*** SUPPLIED RECORDS ***
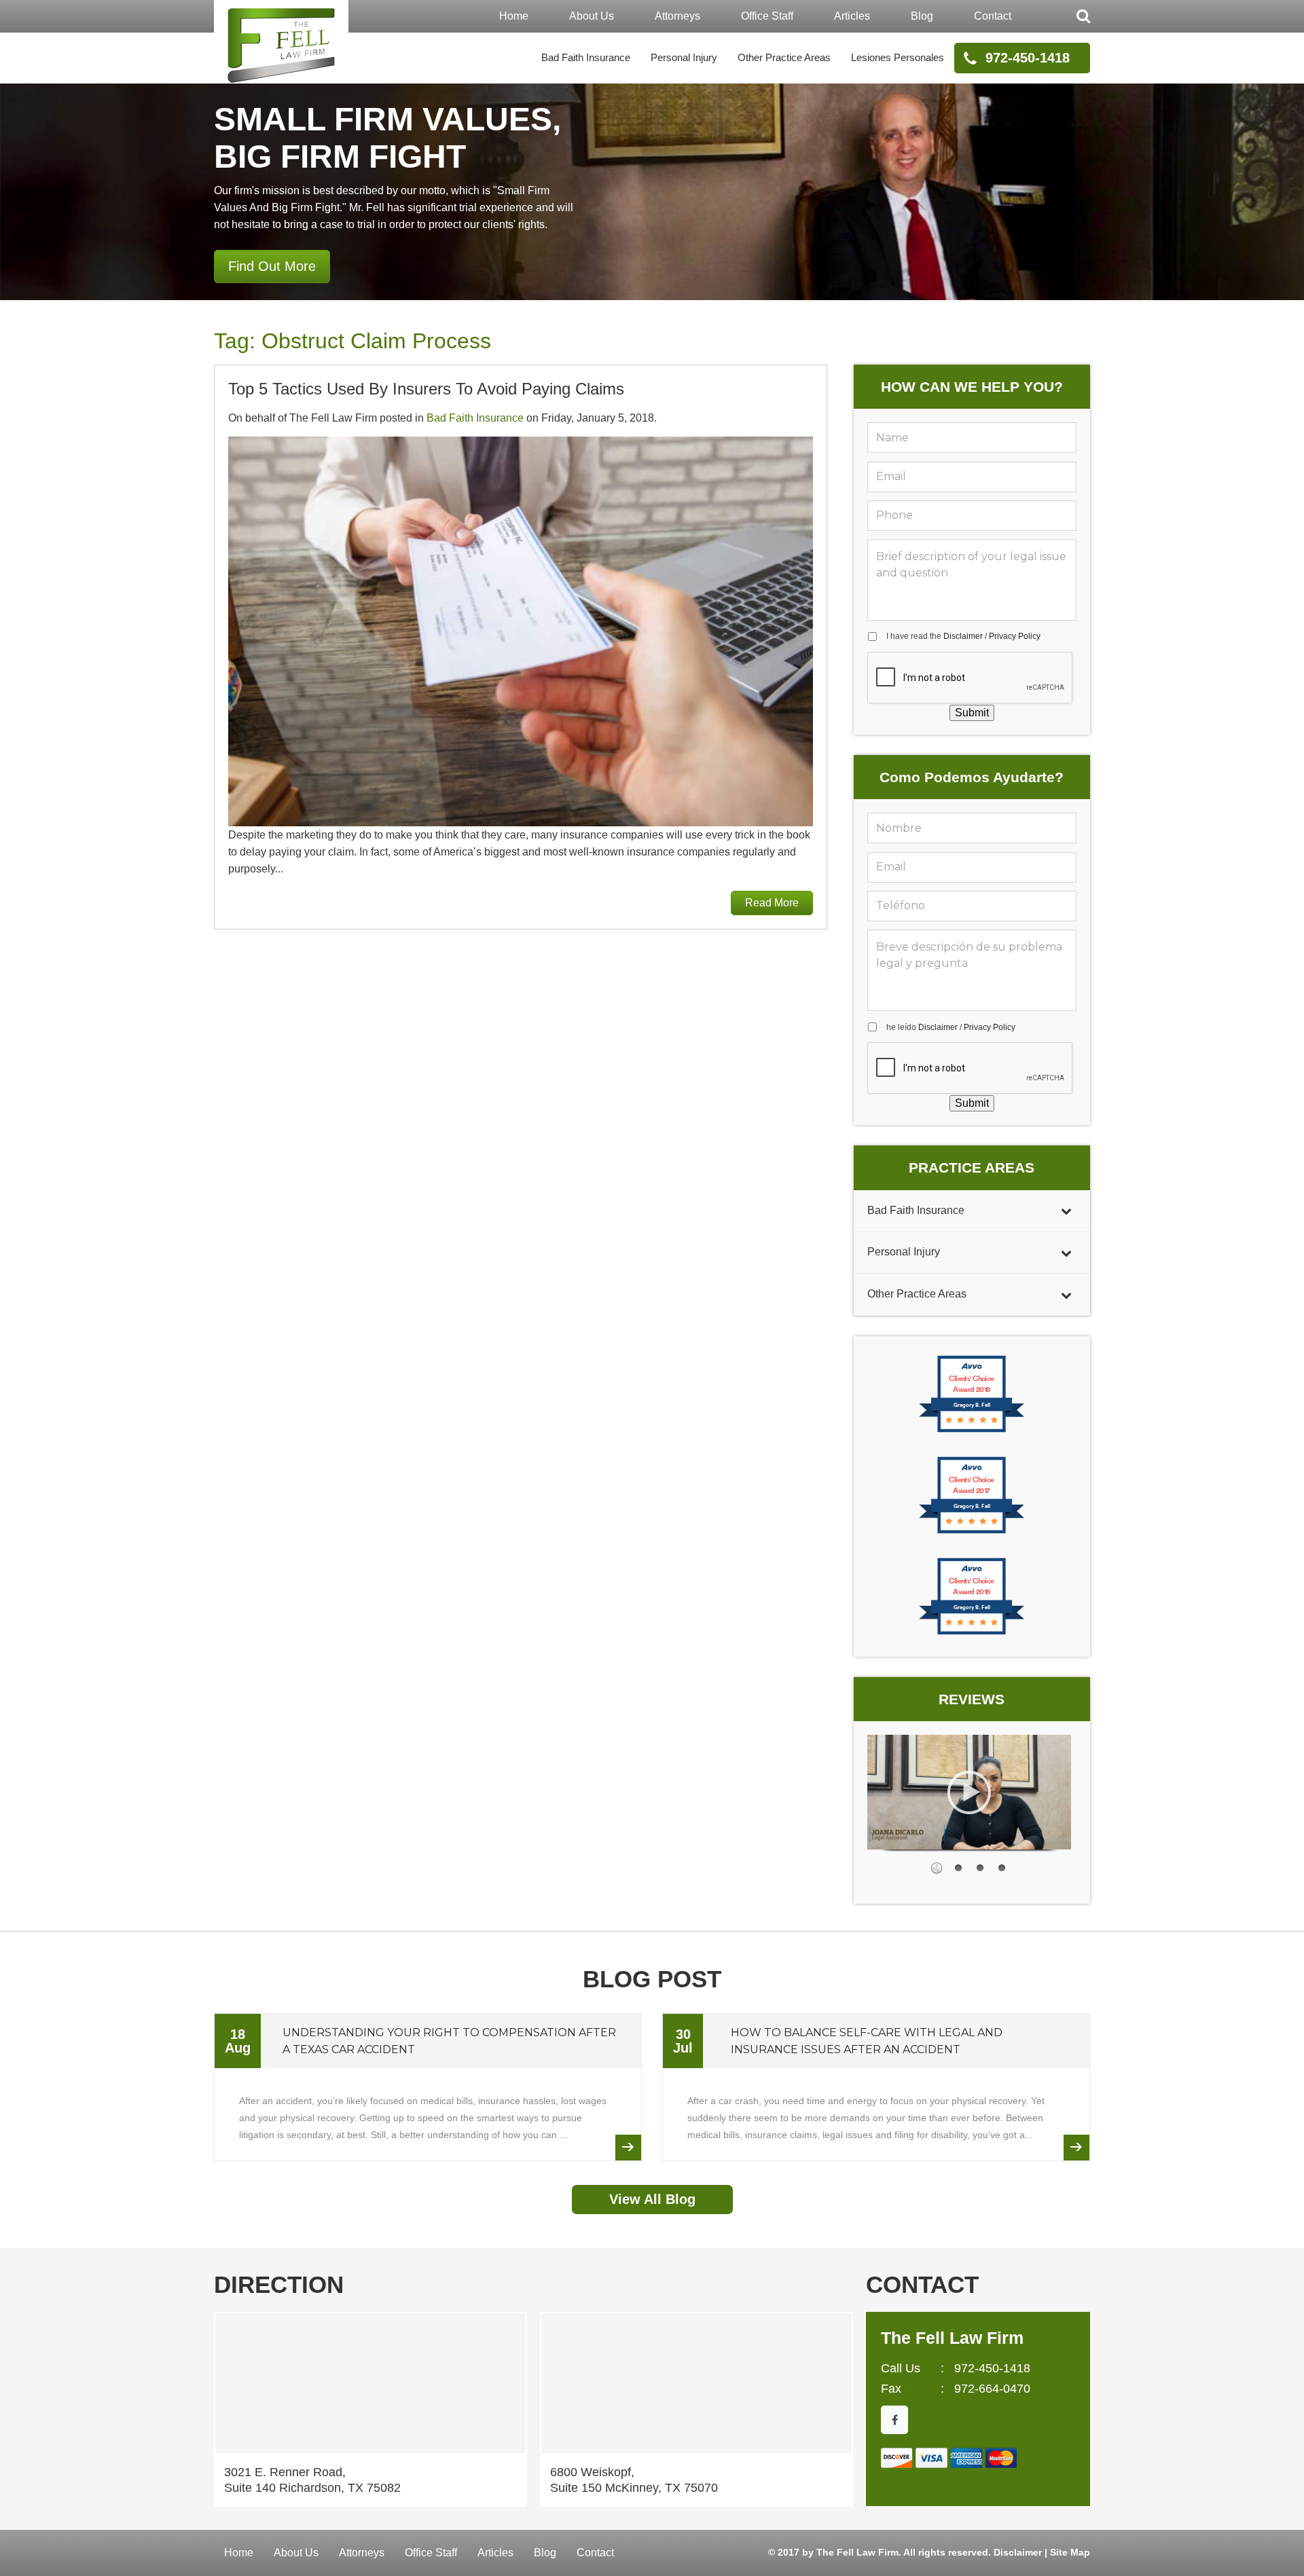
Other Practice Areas (784, 57)
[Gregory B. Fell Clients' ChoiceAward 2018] (971, 1431)
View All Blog (652, 2199)
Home (513, 16)
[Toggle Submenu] (1066, 1211)
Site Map (1070, 2552)
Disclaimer (963, 636)
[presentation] (970, 678)
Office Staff (767, 16)
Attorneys (677, 16)
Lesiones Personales (897, 57)
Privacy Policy (1014, 636)
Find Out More (272, 266)
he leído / (950, 1027)
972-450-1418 (1027, 57)
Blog (922, 16)
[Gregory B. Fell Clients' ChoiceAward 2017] (971, 1532)
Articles (852, 16)
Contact (992, 16)
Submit (972, 712)
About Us (591, 16)
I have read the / (963, 636)
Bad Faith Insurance (585, 57)
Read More (772, 902)
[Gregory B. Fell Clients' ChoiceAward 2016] (971, 1633)
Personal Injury (684, 57)
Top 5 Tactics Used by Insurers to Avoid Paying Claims (426, 389)
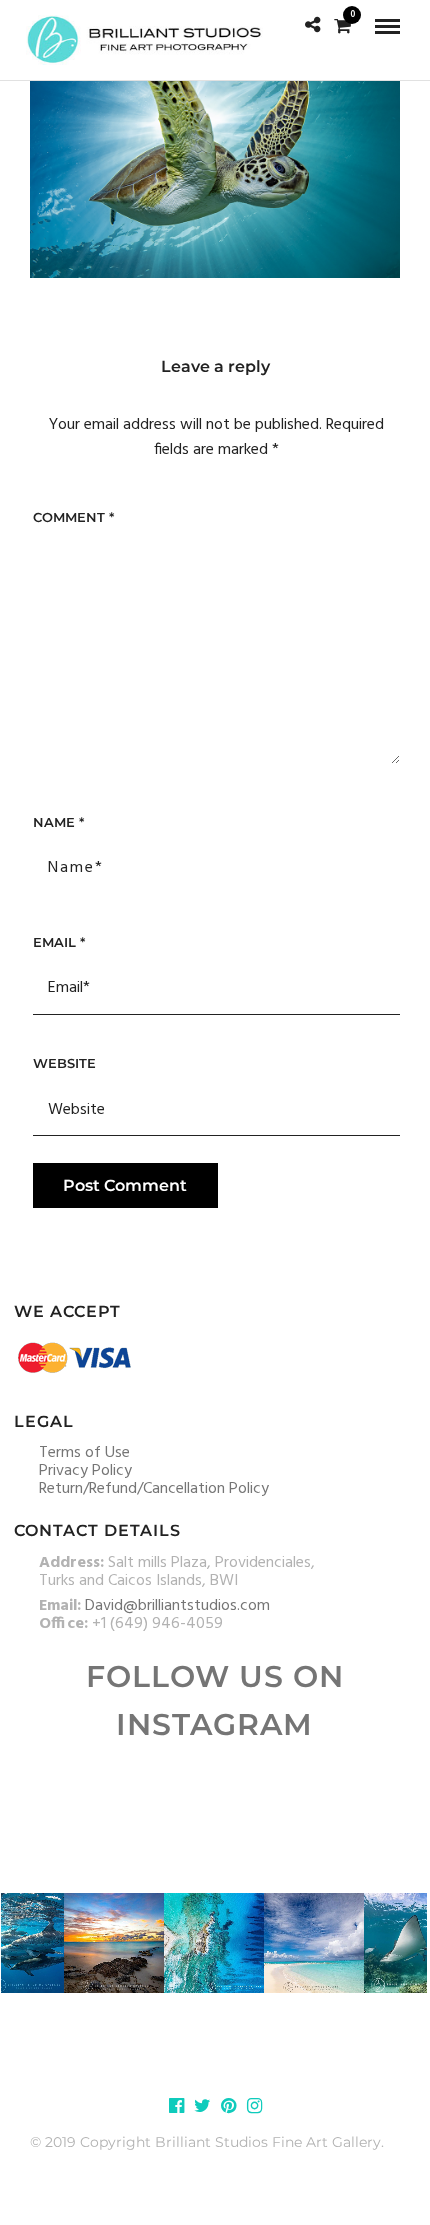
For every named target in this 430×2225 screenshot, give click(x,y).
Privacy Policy (85, 1471)
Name (58, 822)
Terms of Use (84, 1453)
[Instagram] (254, 2106)
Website (64, 1063)
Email (59, 942)
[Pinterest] (228, 2106)
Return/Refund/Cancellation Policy (154, 1489)
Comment (73, 517)
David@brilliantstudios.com (177, 1606)
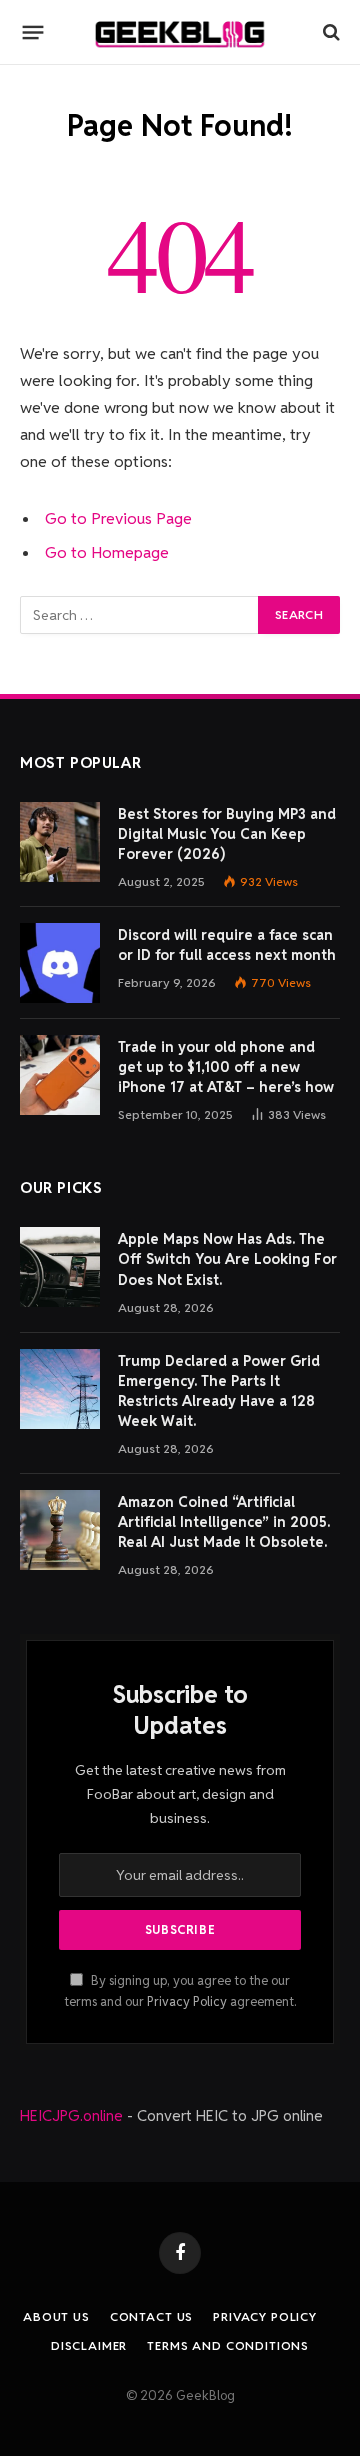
*** End of SUPPLIED RECORDS ***
■ YOUR INSTRUCTIONS:
Beginning with the line that contains "[Toggle Submenu] (1066, 1211)" and ending with the final line of the listing, return each line exactly. Omit all pictures.

■ TASK RESULT:
[Toggle Submenu] (1066, 1211)
Site Map (1070, 2552)
Disclaimer (963, 636)
[presentation] (970, 678)
Office Staff (767, 16)
Attorneys (677, 16)
Lesiones Personales (897, 57)
Privacy Policy (1014, 636)
Find Out More (272, 266)
he leído / (950, 1027)
972-450-1418 (1027, 57)
Blog (922, 16)
[Gregory B. Fell Clients' ChoiceAward 2017] (971, 1532)
Articles (852, 16)
Contact (992, 16)
Submit (972, 712)
About Us (591, 16)
I have read the / (963, 636)
Bad Faith Insurance (585, 57)
Read More (772, 902)
[Gregory B. Fell Clients' ChoiceAward 2016] (971, 1633)
Personal Injury (684, 57)
Top 5 Tactics Used by Insurers to Avoid Paying Claims (426, 389)
For every named target in this 430×2225 screenshot, give click(x,y).
Privacy Policy (85, 1471)
Name (58, 822)
Terms of Use (84, 1453)
[Instagram] (254, 2106)
Website (64, 1063)
Email (59, 942)
[Pinterest] (228, 2106)
Return/Refund/Cancellation Policy (154, 1489)
Comment (73, 517)
David@brilliantstudios.com (177, 1606)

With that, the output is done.